[Dataset records]
= = = = = = =
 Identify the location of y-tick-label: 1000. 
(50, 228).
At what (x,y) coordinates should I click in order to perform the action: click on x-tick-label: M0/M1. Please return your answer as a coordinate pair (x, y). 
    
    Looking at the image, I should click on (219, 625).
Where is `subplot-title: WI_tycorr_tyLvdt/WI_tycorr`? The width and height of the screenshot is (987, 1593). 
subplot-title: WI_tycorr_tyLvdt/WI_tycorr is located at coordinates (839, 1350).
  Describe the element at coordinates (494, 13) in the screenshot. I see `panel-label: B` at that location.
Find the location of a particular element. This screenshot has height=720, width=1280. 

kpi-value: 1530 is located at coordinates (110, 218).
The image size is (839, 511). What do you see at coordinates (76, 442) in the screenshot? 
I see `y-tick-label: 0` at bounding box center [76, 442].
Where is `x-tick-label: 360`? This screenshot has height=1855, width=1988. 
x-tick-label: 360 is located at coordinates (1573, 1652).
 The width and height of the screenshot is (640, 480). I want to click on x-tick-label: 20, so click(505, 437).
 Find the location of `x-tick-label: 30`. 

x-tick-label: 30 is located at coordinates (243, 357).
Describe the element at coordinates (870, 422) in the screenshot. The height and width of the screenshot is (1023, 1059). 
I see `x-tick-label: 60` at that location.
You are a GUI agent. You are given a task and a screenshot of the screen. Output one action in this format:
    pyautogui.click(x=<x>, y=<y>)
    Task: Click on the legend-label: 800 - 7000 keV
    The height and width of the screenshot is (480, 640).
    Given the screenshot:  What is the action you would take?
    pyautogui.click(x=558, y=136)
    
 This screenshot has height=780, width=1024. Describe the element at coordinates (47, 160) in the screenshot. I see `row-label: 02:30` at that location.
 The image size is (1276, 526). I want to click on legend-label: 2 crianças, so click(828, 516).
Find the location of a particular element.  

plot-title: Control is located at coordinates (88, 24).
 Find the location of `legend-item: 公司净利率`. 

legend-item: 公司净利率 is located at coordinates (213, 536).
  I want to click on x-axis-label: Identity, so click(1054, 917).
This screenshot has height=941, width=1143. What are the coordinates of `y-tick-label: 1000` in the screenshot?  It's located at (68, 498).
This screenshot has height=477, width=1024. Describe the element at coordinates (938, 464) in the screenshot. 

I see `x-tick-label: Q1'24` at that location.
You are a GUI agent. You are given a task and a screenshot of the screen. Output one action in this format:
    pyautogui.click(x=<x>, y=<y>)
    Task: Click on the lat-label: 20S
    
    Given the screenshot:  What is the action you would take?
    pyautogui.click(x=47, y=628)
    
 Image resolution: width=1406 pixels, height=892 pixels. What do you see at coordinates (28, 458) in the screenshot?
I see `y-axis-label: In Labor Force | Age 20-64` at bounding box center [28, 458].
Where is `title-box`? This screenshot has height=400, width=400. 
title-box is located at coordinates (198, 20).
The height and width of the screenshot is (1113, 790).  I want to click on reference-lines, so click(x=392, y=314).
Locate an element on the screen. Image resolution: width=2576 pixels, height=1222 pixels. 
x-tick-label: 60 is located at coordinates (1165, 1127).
= = = = = = =
• Prompt:
Collect every line of the items above that contains the string "subplot". Case matters.

• Task result:
Where is `subplot-title: WI_tycorr_tyLvdt/WI_tycorr`? The width and height of the screenshot is (987, 1593). 
subplot-title: WI_tycorr_tyLvdt/WI_tycorr is located at coordinates (839, 1350).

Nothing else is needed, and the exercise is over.